Financial Literacy in UK

It would appear the UK is getting a headstart on better preparing its young people – and it’s something the U.S. has simply dismissed. The question is why.

Earlier this month, personal finance courses became mandatory throughout the UK educational system. It’s set to kick off as early as next year and the benefits will mean kids in the U.S. are automatically at a disadvantage when compared to their British peers. Even in a country where we place so much emphasis on materialism, financial wealth and credit, our young adults are up against extraordinary odds and it’s clear that what we are not doing is a surfacing as a huge disservice for not only them, but our country as a whole. There was a time, too, when our graduating classes were top of the class in the financial sector. Those days could be little more than a memory, though.

The Irony of no Money

Even with formal operations, including the National Strategy for Financial Literacy, the Consumer Financial Protection Bureau and a host of other opportunities, budget shortfalls in recent years means these types of programs have gone to the wayside. There are no federal mandates in place and no one is considering the UK model as a viable option. And the UK isn’t the only country that’s taking steps to better prepare their young people. Canada, New Zealand, Singapore and Australia all have financial literacy programs in place that every kid attends at some point during their educational years.
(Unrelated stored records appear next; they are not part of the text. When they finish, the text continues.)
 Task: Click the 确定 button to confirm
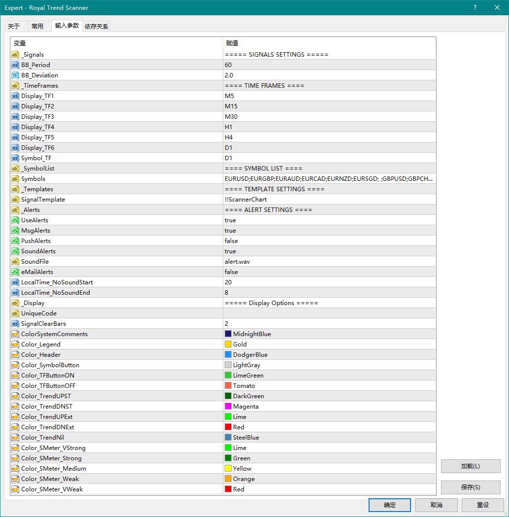click(x=389, y=505)
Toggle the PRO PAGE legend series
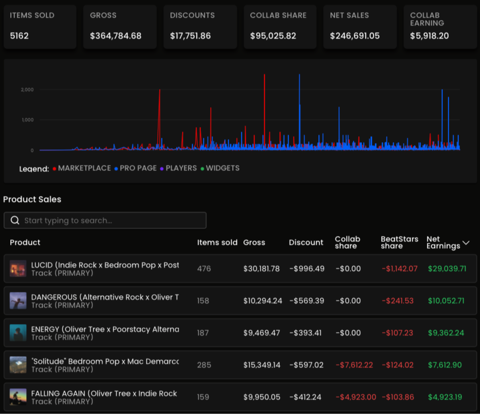 coord(138,168)
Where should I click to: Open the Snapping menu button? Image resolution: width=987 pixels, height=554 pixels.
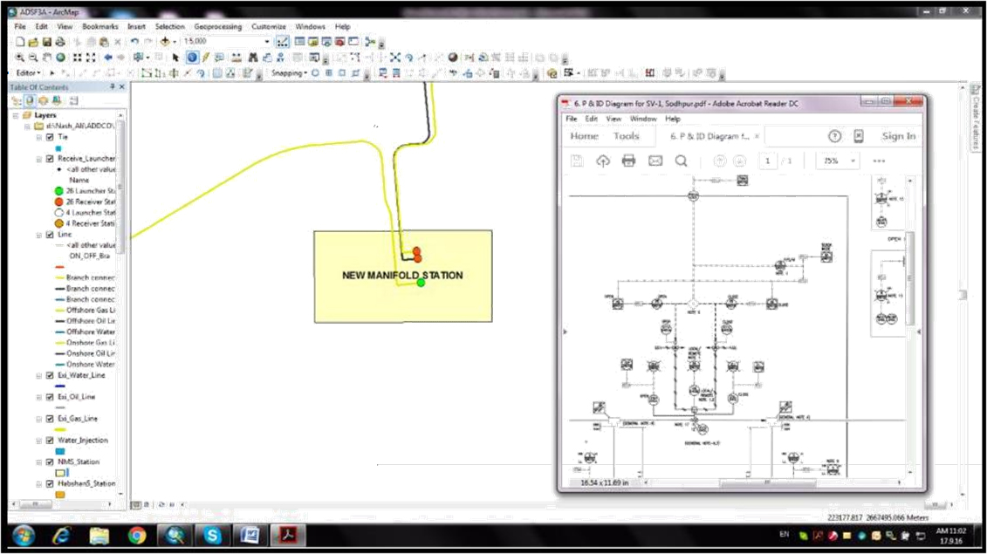tap(289, 73)
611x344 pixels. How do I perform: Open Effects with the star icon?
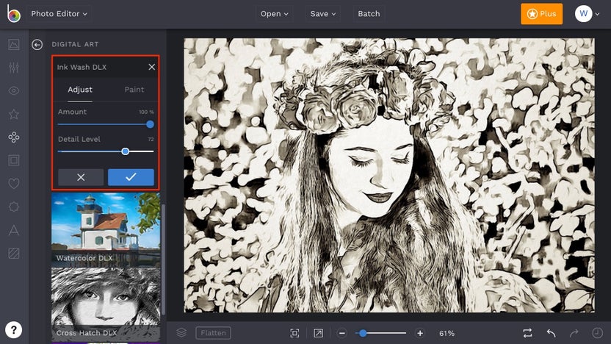[13, 114]
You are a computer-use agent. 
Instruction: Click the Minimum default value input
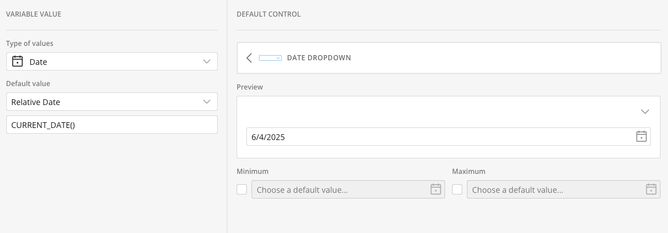click(348, 189)
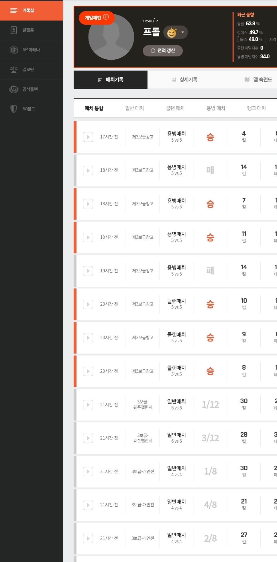
Task: Filter by 일반 매치
Action: (135, 108)
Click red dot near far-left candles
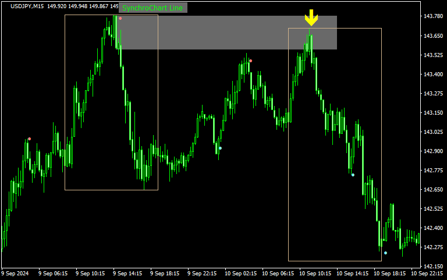 tap(30, 139)
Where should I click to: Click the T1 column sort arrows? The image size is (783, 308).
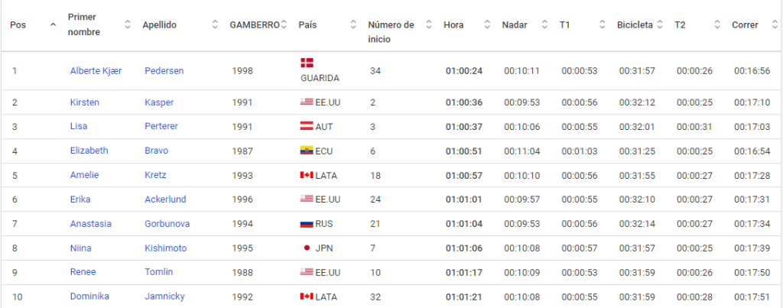coord(602,24)

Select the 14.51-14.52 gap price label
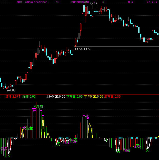(83, 49)
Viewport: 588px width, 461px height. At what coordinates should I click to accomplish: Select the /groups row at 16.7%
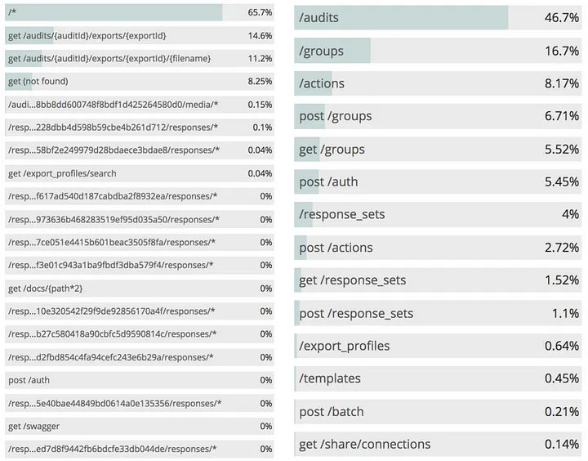point(438,51)
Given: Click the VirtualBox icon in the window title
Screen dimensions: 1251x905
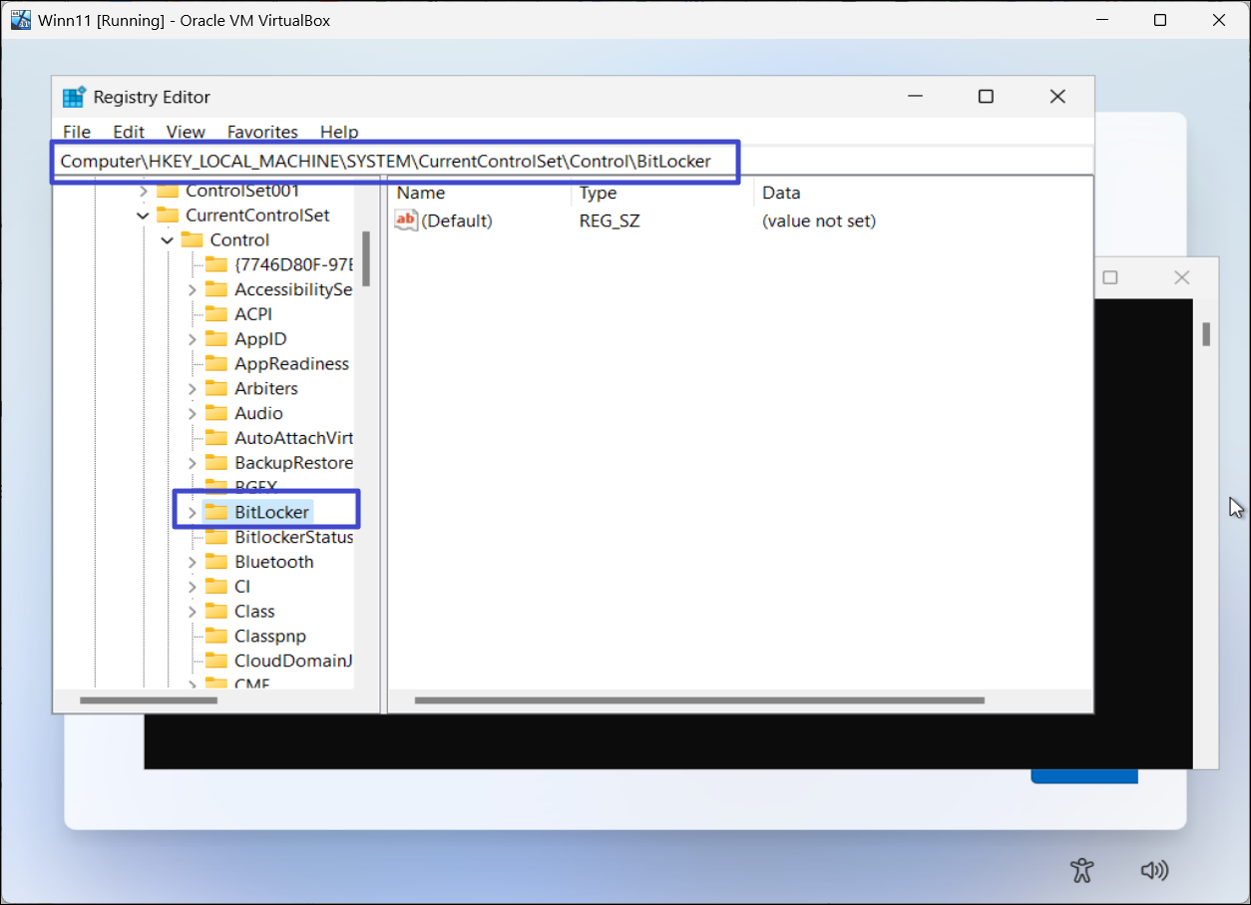Looking at the screenshot, I should [x=20, y=20].
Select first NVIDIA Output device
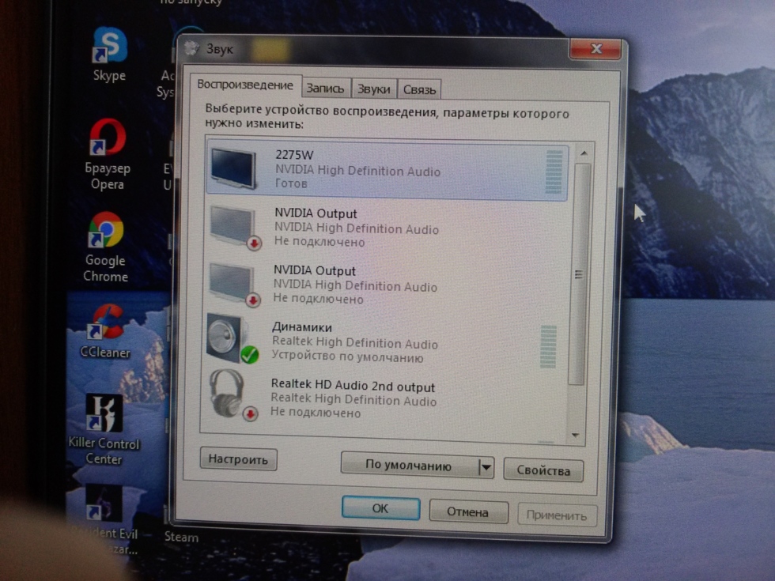 [x=386, y=228]
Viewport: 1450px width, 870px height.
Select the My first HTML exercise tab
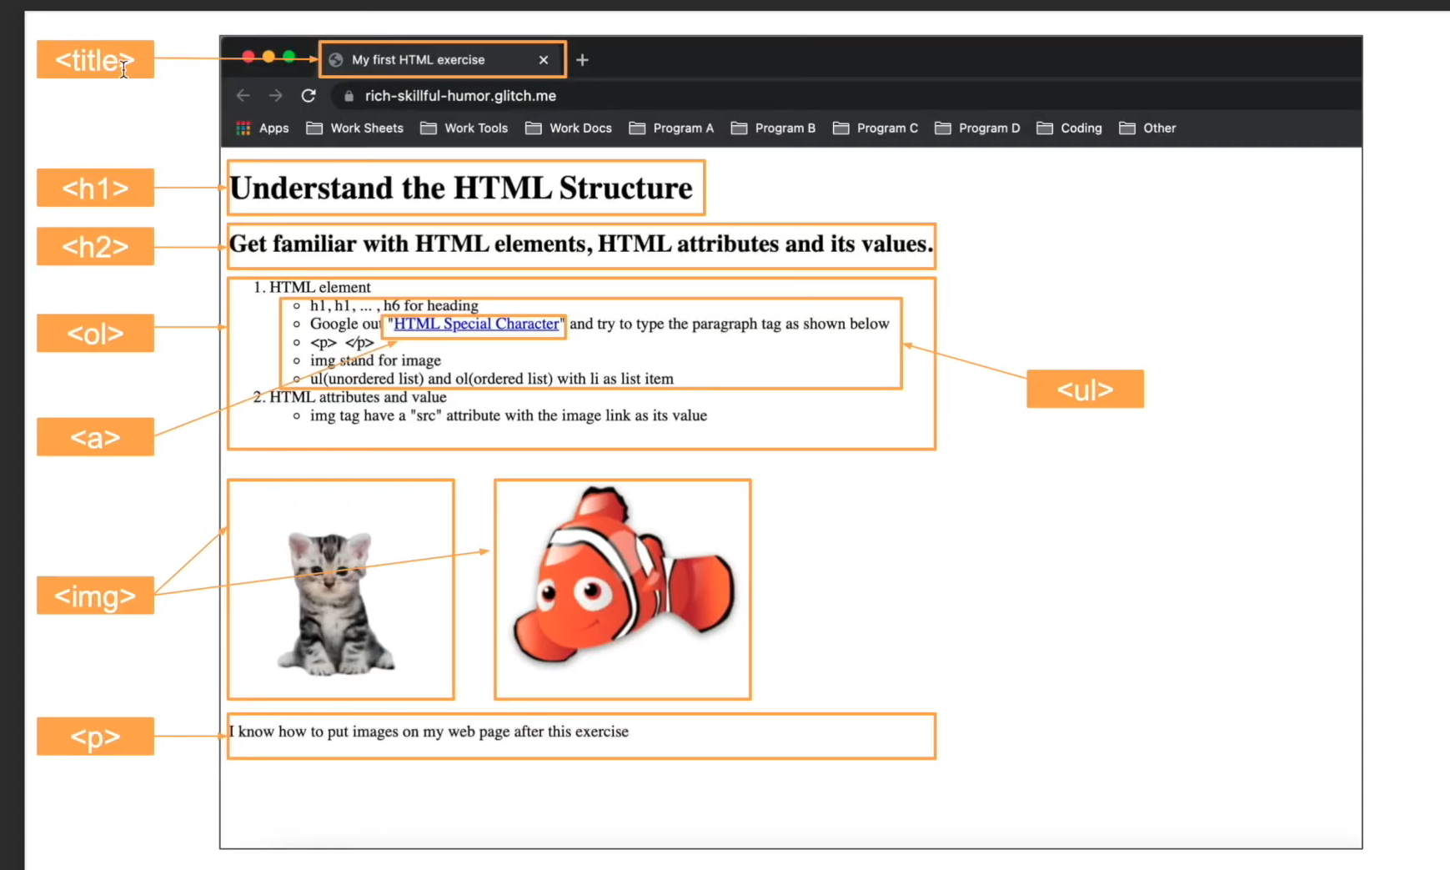pyautogui.click(x=418, y=60)
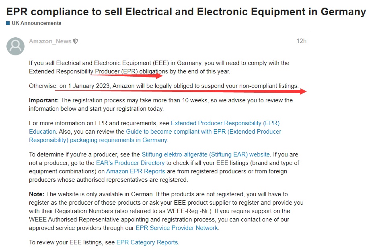Image resolution: width=370 pixels, height=250 pixels.
Task: Click the 'Otherwise, on 1 January 2023' sentence
Action: coord(164,86)
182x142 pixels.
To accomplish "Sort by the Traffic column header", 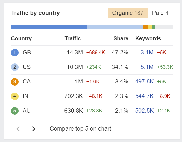I will (73, 38).
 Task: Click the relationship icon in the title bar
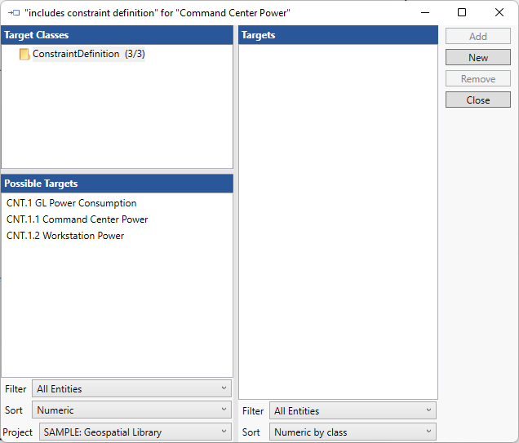click(13, 13)
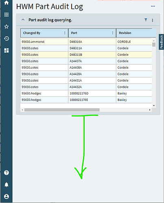Click the horizontal scrollbar thumb of table
Screen dimensions: 164x203
[x=62, y=110]
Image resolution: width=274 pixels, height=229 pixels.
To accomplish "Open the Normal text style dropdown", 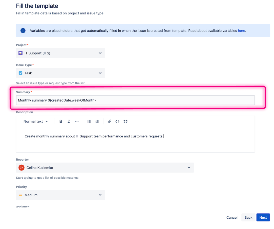I will click(35, 121).
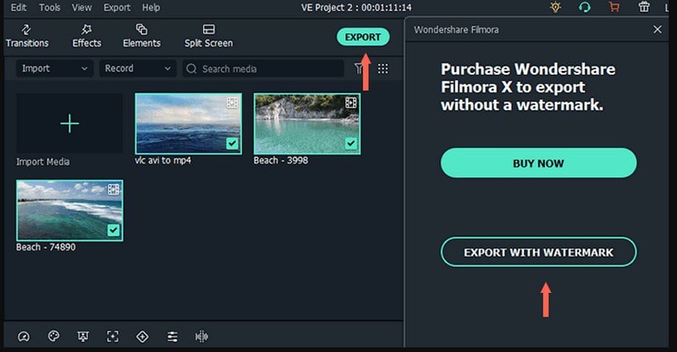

We have prepaid debit cards and encouragement for parents to consider these financial tools as a way to educate their young people – but aside from that and other small concessions, that’s pretty much the limit in terms of financial education. Despite these student credit cards, there are really no across the board guidelines to help parents determine when to consider introducing these financial products, whether they should choose a prepaid card over simply adding their teen to their own credit card account. Too many dynamics mean no definitive guidelines.

Promoting Financial Literacy

Nan Morrison, UK CEO of the Council for Economic Education said this week,

It’s encouraging to see an effort that promotes financial literacy nationwide, particularly one that incorporates lessons of finance and economics into subjects already taught in the classroom,

She continues,

This will help students to understand these lesson’s relevance and also build their knowledge over time.

There are those here who are attempting similar promotions here in the states. The advocacy groups say they’re facing a lot of hurdles, though. The biggest being the lack of a foundation in terms of what works, what should be taught, when it should be taught and there are no bridges for parents and educators to find their way to the same page, so to speak. There are thousands of research projects, each with their own data sets, opinions and findings. This only lends to the overwhelming confusion. Couple in the credit card companies and even some banks that have their own recommendations, and it becomes clear there lacks a consistency in the efforts. And let’s not forget where the responsibility lies – who would actually step up to the plate, put the guidelines in place and then oversee any formal efforts? The UK seems to have its own goals well planned.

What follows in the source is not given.